Niedersächsische Pflegekammer: Wortloses "Weiter so"?


25.09.2020 - Zur Erinnerung: Niedersachsens Pflegekräfte hatten in einer Online-Befragung mit großer Mehrheit (70,6 %) gegen das Fortbestehen der niedersächsischen Pflegekammer votiert. Nach Bekanntgabe des Ergebnisses versicherte die Landessozialministerin Carola Reimann öffentlich am 7. September 2020: Sie habe versprochen, das Votum als bindend zu betrachten, daher werde die Kammer jetzt aufgelöst.

Darauf reagierte Kammer-Präsidentin Nadya Klarmann kämpferisch.
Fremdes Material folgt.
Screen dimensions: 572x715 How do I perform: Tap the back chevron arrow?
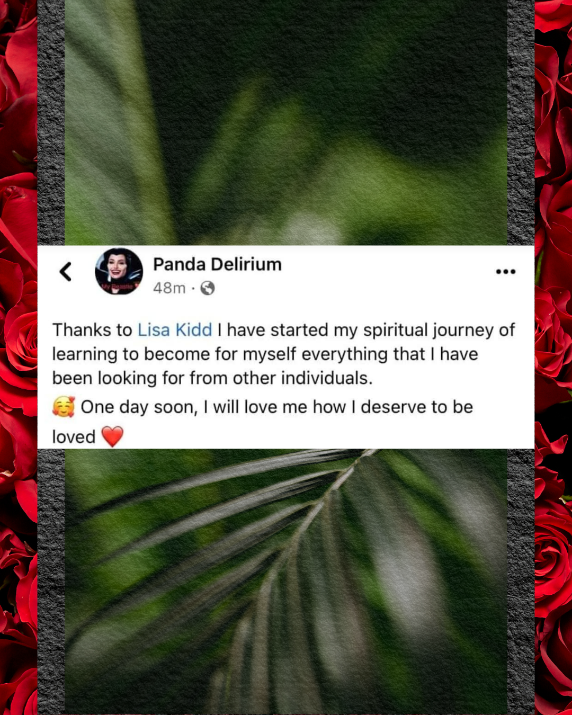tap(66, 272)
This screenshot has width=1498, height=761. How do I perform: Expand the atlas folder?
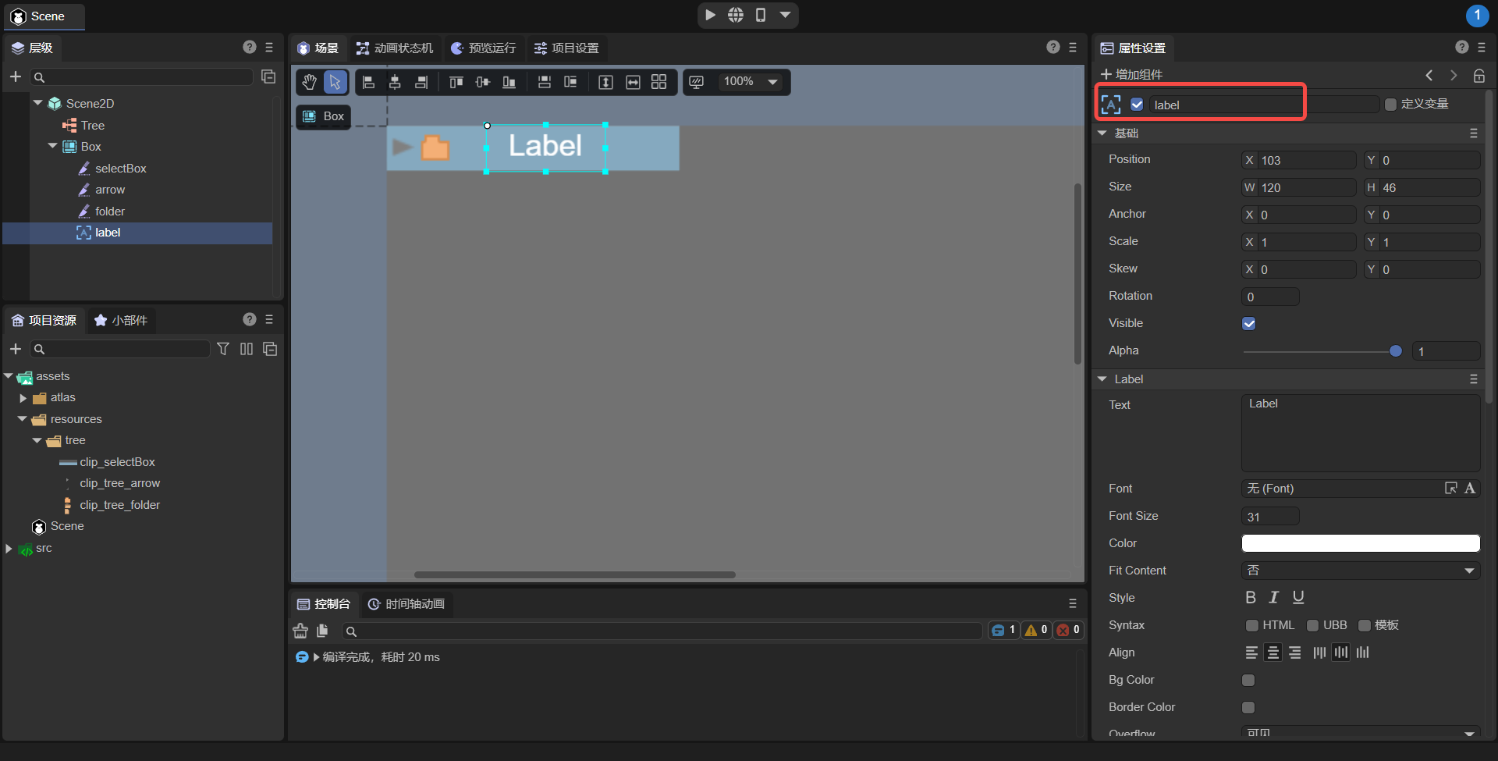23,398
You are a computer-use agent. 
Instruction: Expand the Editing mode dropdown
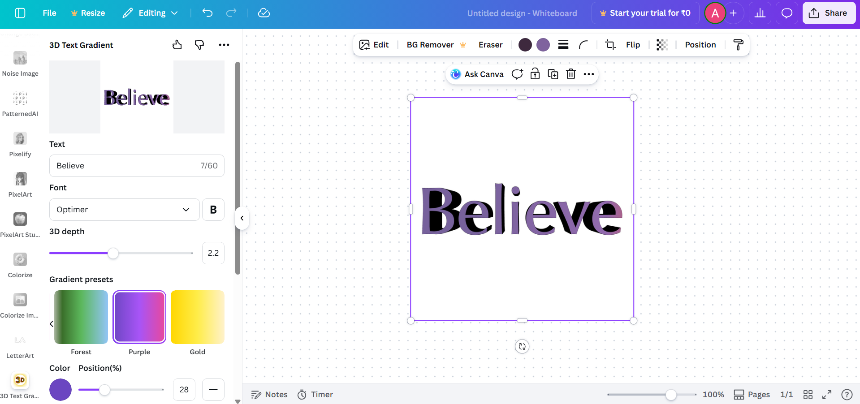[150, 13]
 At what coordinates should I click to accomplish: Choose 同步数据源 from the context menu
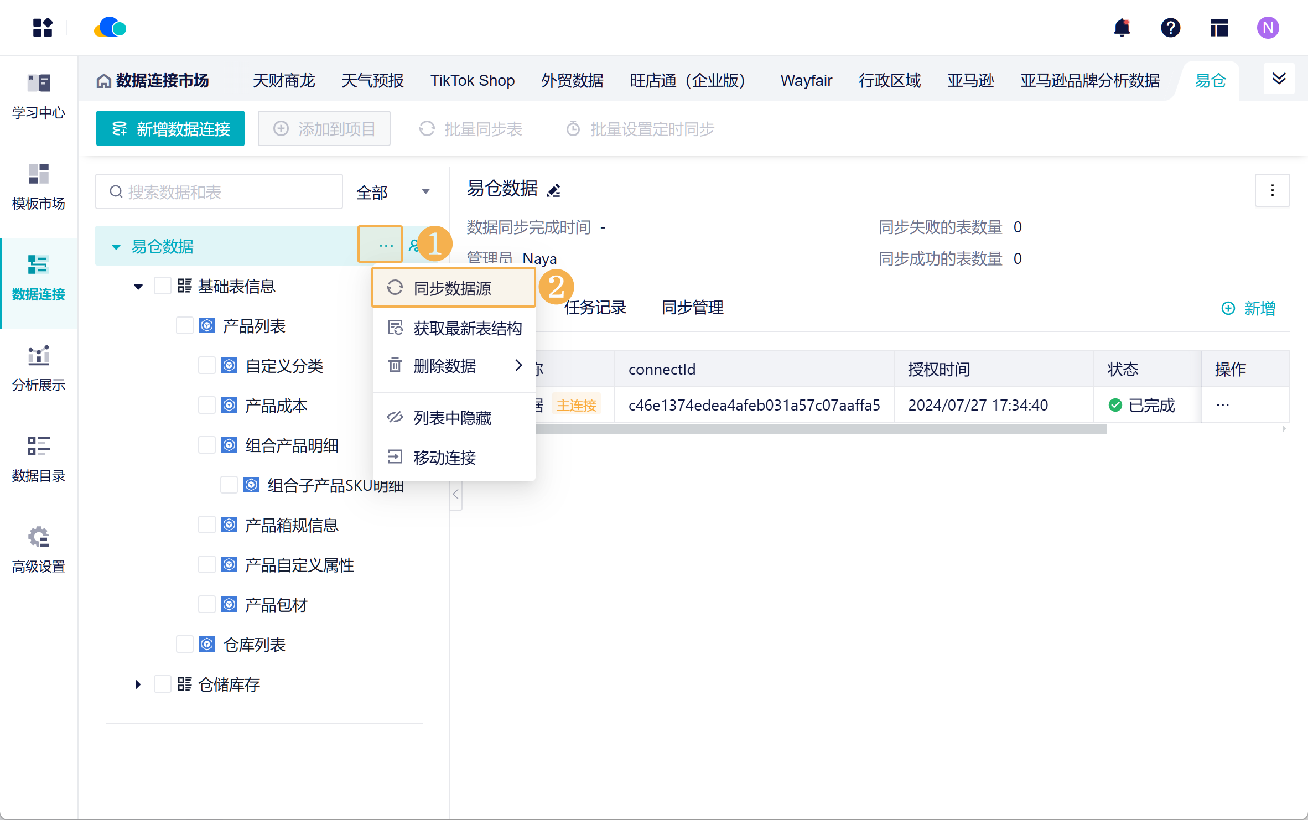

U.a. forderte sie die notwendige Zeit ein, damit die Pflegekammer ihren gesetzlichen Auftrag weiter erfüllen könne. Im Übrigen bezeichnete Klarmann das Ergebnis als "Minderheitenvotum", weil an der Befragung nur knapp 20 % Kammermitglieder teilgenommen hätten. Deshalb könne das Ergebnis nicht zur Bewertung der Arbeit der Kammer herangezogen werden.

Reimann hingegen vermeldete, die Auflösung der Kammer solle nun rasch erfolgen, ein entsprechender Gesetzesentwurf sei in Arbeit.
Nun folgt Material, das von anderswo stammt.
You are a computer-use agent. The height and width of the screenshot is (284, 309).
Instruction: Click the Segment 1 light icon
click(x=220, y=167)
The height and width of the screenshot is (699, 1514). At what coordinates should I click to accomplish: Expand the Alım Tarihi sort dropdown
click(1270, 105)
Dann zog der Herbst in Niedersachsen ein - und die Pflegekammer tut dort so, als sei nie was gewesen. Wundersam sind von ihrer Homepage sämtliche Presseerklärungen und Äußerungen zum Umfrage-Ergebnis verschwunden; nirgends mehr auch nur ein Wort zur bevorstehenden Abwicklung. Hoffentlich löst sich die ministeriell angekündigte Auflösung der Kammer nicht wie eine Seifenblase in Luft auf!
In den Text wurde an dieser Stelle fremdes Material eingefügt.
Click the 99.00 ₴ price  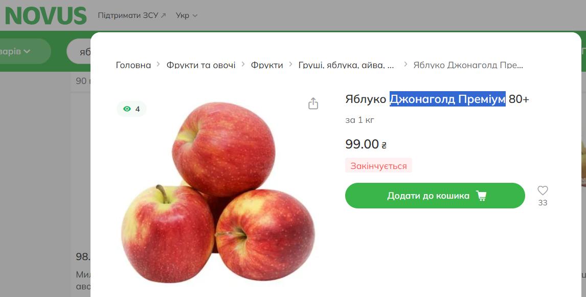coord(366,144)
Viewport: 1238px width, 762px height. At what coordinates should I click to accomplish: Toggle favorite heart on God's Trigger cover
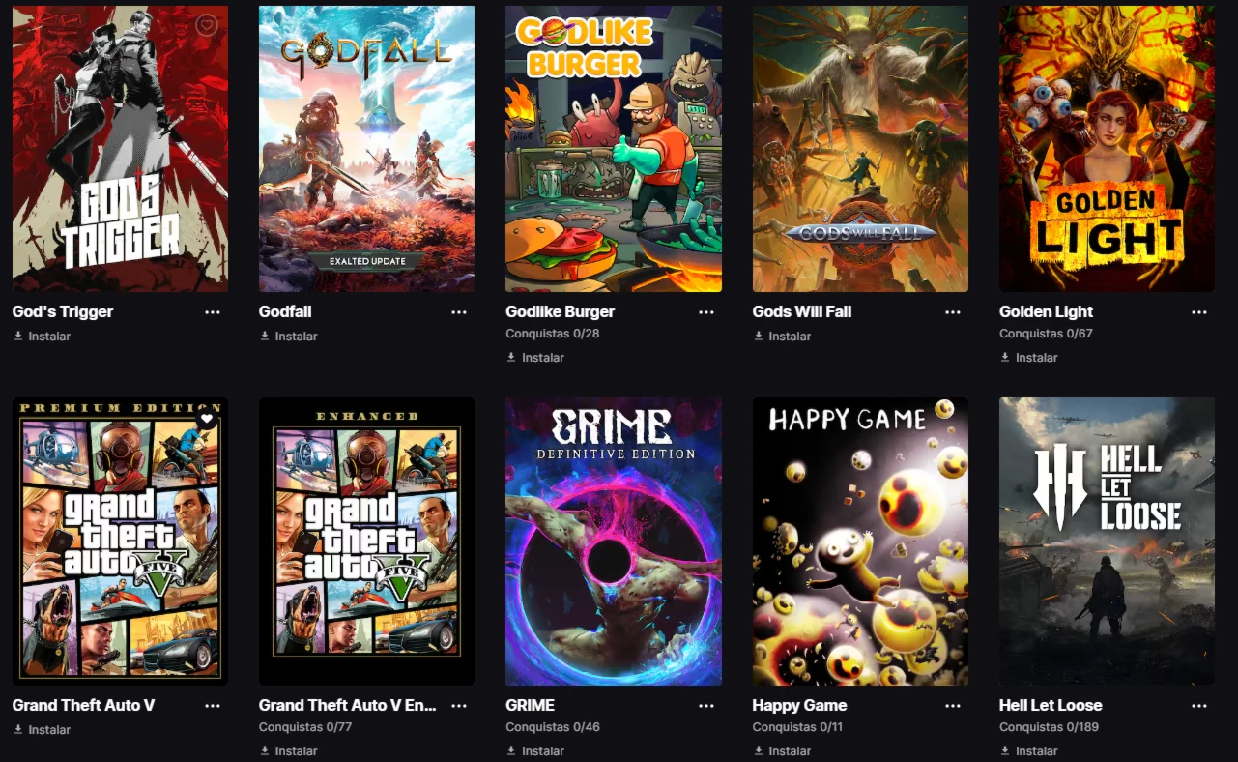pyautogui.click(x=207, y=26)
DVLAB-Chef Peter Dürrmann wiederholt: "Wir werden Ministerin Reimann beim Wort nehmen. Es wäre ein Skandal, wenn sie nun davon abrücken würde."

Bis zu ihrem endgültigen Ende wird die Kammer das Land nach Schätzungen des Ministeriums rund 13 Millionen Euro gekostet haben.